**Work item**: Beginning with the line that contains "The width and", transcribe every line through the end of the entries exactly as written, and reproduce nothing else.

**Collected data entries**:

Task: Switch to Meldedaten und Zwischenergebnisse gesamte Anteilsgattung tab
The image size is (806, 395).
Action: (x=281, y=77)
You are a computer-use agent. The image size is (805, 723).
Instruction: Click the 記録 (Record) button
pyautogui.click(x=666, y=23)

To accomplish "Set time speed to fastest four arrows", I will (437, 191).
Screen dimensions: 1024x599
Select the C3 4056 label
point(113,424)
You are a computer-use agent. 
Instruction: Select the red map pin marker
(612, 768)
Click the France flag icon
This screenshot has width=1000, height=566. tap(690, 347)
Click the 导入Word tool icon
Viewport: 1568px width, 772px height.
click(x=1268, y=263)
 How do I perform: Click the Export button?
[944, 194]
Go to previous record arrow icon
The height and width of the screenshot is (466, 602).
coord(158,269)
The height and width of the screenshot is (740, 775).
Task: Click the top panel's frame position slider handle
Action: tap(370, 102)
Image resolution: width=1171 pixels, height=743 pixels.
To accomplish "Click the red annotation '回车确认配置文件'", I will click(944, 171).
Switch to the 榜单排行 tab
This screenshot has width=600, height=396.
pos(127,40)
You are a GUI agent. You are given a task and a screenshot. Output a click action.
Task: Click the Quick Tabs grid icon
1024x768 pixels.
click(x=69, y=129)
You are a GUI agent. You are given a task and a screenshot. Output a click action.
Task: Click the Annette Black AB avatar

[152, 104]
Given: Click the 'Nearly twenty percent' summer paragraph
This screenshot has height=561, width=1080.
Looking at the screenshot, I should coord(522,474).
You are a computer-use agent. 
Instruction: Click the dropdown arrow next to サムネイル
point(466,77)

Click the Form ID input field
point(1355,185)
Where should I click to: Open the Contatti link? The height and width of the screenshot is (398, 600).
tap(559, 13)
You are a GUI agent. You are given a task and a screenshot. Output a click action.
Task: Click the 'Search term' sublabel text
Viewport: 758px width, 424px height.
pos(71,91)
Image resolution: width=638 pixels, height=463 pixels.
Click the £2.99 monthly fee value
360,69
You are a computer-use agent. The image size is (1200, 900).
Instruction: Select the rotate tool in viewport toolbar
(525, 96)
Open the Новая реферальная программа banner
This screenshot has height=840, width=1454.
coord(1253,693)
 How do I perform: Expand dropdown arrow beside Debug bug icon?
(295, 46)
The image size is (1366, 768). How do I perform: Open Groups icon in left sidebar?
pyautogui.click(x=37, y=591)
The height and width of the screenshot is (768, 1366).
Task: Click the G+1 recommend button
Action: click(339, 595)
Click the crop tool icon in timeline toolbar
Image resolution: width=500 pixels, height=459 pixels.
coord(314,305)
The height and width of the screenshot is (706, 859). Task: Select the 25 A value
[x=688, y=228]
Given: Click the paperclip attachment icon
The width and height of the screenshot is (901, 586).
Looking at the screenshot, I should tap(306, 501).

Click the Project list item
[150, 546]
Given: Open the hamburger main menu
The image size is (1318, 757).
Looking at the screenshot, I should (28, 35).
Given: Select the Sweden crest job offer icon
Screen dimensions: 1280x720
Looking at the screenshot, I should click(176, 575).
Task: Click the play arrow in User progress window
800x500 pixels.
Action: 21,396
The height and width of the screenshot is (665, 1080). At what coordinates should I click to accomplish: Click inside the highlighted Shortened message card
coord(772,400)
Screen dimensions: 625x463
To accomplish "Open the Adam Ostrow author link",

**Exercise result**:
The width and height of the screenshot is (901, 586).
Looking at the screenshot, I should tap(306, 501).

Click the Project list item
[150, 546]
Given: Open the hamburger main menu
The image size is (1318, 757).
Looking at the screenshot, I should (28, 35).
Given: Select the Sweden crest job offer icon
Screen dimensions: 1280x720
Looking at the screenshot, I should click(176, 575).
Task: Click the play arrow in User progress window
800x500 pixels.
Action: 21,396
The height and width of the screenshot is (665, 1080). At what coordinates should I click to accomplish: Click inside the highlighted Shortened message card
coord(772,400)
Screen dimensions: 625x463
To accomplish "Open the Adam Ostrow author link",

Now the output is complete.